Firstly, Matt turned out to be a genial and knowledgeable host – positively dripping with enthusiasm, he guided us non-stop through pretty much most of FD’s beers (details of which you can find on thier site rather than me list them all here), feeding us comments on origins, ingredients and other minutiae that beer nerds like us love, whilst we drank and nodded sagely. Matt discovered brewing through the writing of US homebrew legend Charlie Papazian, and decided that a life in barley and hops was for him. After some formal brewing education he made the trip from New Jersey to Colorado and, after a stint at Great Divide Brewing, ended up at Flying Dog.
After a small introduction to the brewery and the legend of George Stranahan, we moved onto the beers; in order, the Woody Creek Wit started us off, but in my opinion was shaded slightly by the arrival of In-Heat Wheat – tons of banana and phenols on the nose, and a wonderfully smooth, almost Almondy aftertaste makes this one of my favourite FD beers. Thier flagship Doggy Style Pale Ale gave us that benchmark US Craft brew taste right off the bat – boiled candy in the body and floral yet bitter Cascade hops dominating everything else. Old Scratch Amber Lager proved to be a sweeter variation on the same theme. Tire Biter Golden Ale was an interesting one; very pale for US standards and with a slightly belgian horseblanket aroma offset with peppery hops, it paired up very nicely indeed with the Seared Scallop that accompanied it.
I found the Garde Dog a little uninspiring, and Road Dog Porter, albeit very tasty and with smoke and chocolate in all the right places, seemed very pale indeed to what should constitute Porter in my mind. However, Kerberos Tripel soon revitalised my taste buds – what a great beer. Sweet, with a nice belgian malt complexity and earthy aroma, this was one beer that I didn’t want to stop drinking. But I had to, as the Horn Dog Barley Wine and Double Dog IPA’s arrived. Horn Dog, although very sweet indeed, proved to be a lot smoother and more restrained than I thought it would be, and the Double Dog IPA did what it said on the tin – this was one huge IPA. Dogtoberfest provided more of that smooth, easy drinking craft beer that FD do very well when not running off to the limits.
The beers just kept getting bigger. Gonzo Imperial Porter took me back to my first taste of FD all those years ago, and matched perfectly with the little slice of coffee ice-cream that accompanied it. As the night wore on, and the volume in the room increased, a couple of really special beers rounded off the night. Dog-Schwarz, a smoked double lager, was a revelation – I’m not a big fan of smoked beers at all but this was balanced so well, it’s kind of made me think that I need to reappraise smoked beers. Wonderful stuff.
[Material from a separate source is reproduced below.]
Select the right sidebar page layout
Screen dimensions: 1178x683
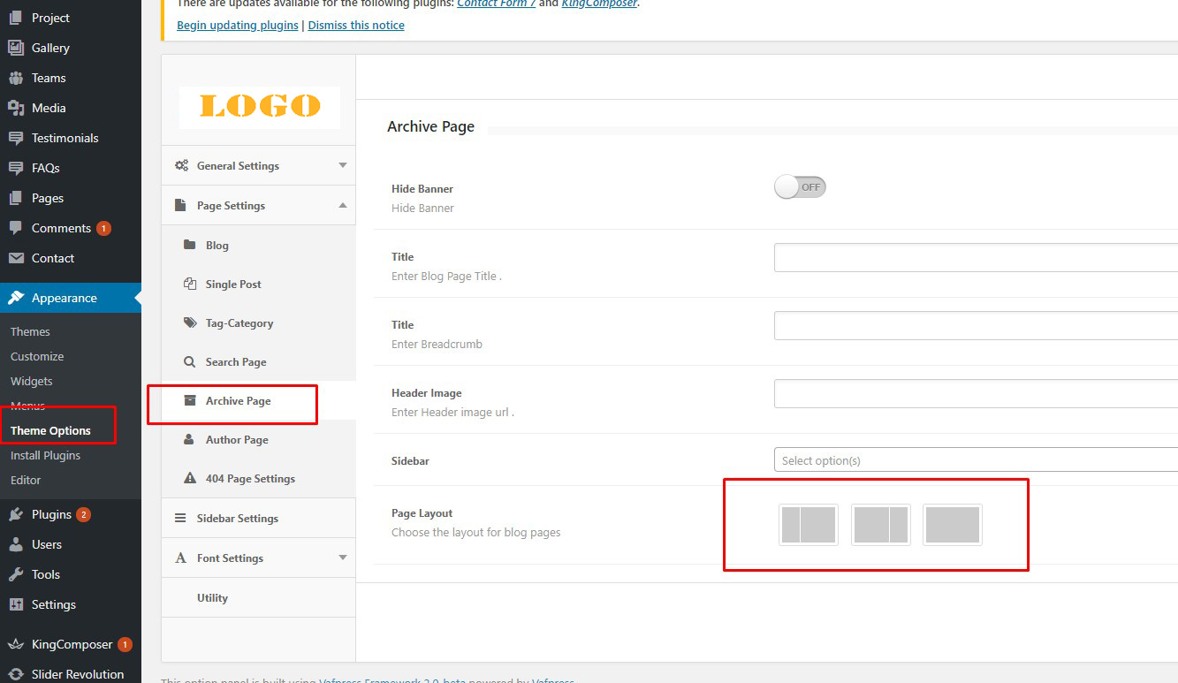(x=880, y=525)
I asked Matt whether he was planning to commemorate the fifth Anniversary of Hunter S Thompson’s death in February – he told us that although that wasn’t decided yet, they did have their own milestone – a 20th Anniversary, marked by Raging Bitch (gotta love those names) – which, as if by magic, appeared at our hands. The lady sitting next to me exclaimed it to be a true ‘Breakfast Beer’ – and upon sipping, I could see why. Pure, pure grapefruit – on top of a massively sweet, almost cloudy body. I guess it’s an IPA with a belgian twist – almost like loading Orval with a shot of IPA and masses of hops, if that makes sense – but if FD continue to produce this, then the world could be facing an Amarillo hop shortage pretty soon. The aroma was something else, and I’ve never come across anything so fruity in a beer without it being a fruit beer!
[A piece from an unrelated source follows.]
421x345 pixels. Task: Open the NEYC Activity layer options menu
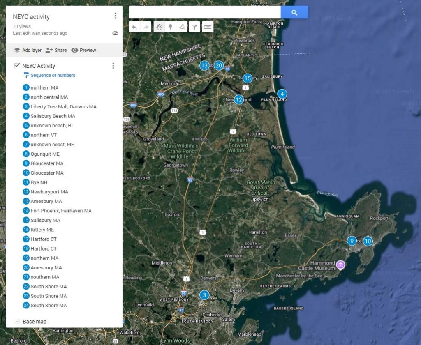coord(113,65)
A great night, all in all. Tasting the majority of FD’s beers in one go like this has given me more of a sense of who they are, and their identity – which is what these events should do, but so often fail to do. My drinking partner, relatively new to the world of beer, came away a firm fan, and that’s one more guy buying good beer. Our thanks go to FD, North, The Cross Keys (particularly the waiting and kitchen staff who were, quite honestly, amazing) and James Clay for landing such a coup. Let’s do it again sometime.